DEV Community

Winnie Kiragu
Winnie Kiragu

Posted on • Edited on

Monitoring in AWS

Monitoring Containers in AWS

Monitoring is crucial for all deployments as it lets you debug and gain a deeper understanding of the application you are trying to develop/maintain. This article is meant to help you get comfortable with logging/tracing on AWS for serverless infrastructure.

For AWS serverless infrastructure like Lambda/App Runner, troubleshooting may be one of the most difficult tasks, especially for those coming from a more traditional VM-based development infrastructure as you cannot log on to the VM or docker images.

There are several monitoring services that you can use that are easily integrated and managed depending on your use-case or application needs. While working with container workloads on AWS, one of the easiest ways to get started with monitoring is to leverage AWS monitoring tools.
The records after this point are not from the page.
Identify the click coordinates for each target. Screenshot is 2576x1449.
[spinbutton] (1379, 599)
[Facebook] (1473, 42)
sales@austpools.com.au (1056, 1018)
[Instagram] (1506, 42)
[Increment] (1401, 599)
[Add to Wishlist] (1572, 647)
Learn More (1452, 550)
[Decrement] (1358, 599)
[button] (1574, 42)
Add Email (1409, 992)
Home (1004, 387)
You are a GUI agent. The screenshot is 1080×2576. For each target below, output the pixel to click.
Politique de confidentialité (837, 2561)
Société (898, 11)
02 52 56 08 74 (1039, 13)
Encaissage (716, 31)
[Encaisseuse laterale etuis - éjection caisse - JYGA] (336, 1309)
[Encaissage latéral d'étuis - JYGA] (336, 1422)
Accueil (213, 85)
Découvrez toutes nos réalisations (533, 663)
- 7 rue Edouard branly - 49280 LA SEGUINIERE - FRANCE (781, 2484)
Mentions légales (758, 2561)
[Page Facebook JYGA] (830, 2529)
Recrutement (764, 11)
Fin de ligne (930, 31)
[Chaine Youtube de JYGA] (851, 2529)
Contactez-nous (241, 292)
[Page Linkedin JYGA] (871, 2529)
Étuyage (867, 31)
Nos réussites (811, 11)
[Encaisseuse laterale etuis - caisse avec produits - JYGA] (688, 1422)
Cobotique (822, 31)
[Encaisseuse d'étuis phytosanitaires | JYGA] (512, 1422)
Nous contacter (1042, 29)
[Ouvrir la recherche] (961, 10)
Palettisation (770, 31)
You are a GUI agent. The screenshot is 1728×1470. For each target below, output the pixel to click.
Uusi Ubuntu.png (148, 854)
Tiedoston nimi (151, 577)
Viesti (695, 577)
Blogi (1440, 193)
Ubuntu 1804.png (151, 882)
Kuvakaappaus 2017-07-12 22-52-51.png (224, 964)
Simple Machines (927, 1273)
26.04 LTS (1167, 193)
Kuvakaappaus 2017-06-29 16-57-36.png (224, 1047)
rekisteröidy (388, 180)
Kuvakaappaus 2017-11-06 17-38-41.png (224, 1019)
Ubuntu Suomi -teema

You can always use these third-party services. However, be cognisant that they do not increase the operational complexity for maintaining or deploying your application.

To begin, let’s be in the know that AWS CloudWatch collects monitoring and operational data in the form of logs, traces and metrics.


A) Logs

  • AWS documentation of log concepts cant be beat. They really do capture everything in a very easy to understand way. And as always, its best practice to always refer to the official documentation.
  • Truthfully, the most difficult thing about navigating this is finding the particular cloudwatch group/stream. To ensure you dont get into this loophole, always ensure you label your log groups properly when creating them.
  • Enabling logging through AWS Cloudwatch is automated for you if you are working with serverless infrastructure e.g ECS, EKS, Lambda or AWS App Runner. It's as simple as clicking on a checkbox to enable logging.
  • Self managed infrastructure requires abit more configuration, but be sure to label the log groups to also distinguish log groups for your dev environments and for your prod environments.
  • Tagging resources is also a great way to easily track the correct log groups, so review AWS documentation on tagging and evaluate if you may need to adapt anything in your current tagging processes.

B) Traces

  • A trace collects all the segments generated by a single request. That request is typically an HTTP GET or POST request that travels through a load balancer, hits your application code, and generates downstream calls to other AWS services or external web APIs.
  • X-Ray is also located on the AWS Cloudwatch dashboard under the Xray traces tab.
  • AWS X-Ray provides a visual map of successes and failures and lets you drill into individual traces for an execution and drill down into the details of how long each leg of the execution took.
  • You can only view your application traces if you had enabled your application to collect this data. Dont be weary though, AWS Xray does not incur any additional fee or committment fee for either storage of these traces or for retrieving/viewing this data.
  • The only downside is that as of now is that it is not able to to enable tracing in quite a few AWS services, but if you are setting up your infrastructure with AWS Lambda, this is something you may want to try out.

C) Metrics

  • A metric represents a time-ordered set of data points that are published to CloudWatch.
  • Think of a metric as a variable to monitor, and the data points as representing the values of that variable over time. For example, the CPU usage of a particular EC2 instance is one metric provided by Amazon EC2.
  • Metrics belong to namespaces ie Ec2, Lambda. What this means is that collected metrics are available in CloudWatch automatic dashboards, and also viewable in the Metrics section of the CloudWatch console. Within these dashboards, they are organized into namespaces. Check it out...lolz (see me trying to get you to log into AWS there...haha)
  • I've mentioned something pretty cool here that I want to also talk more about; i.e CLoudwatch container insights.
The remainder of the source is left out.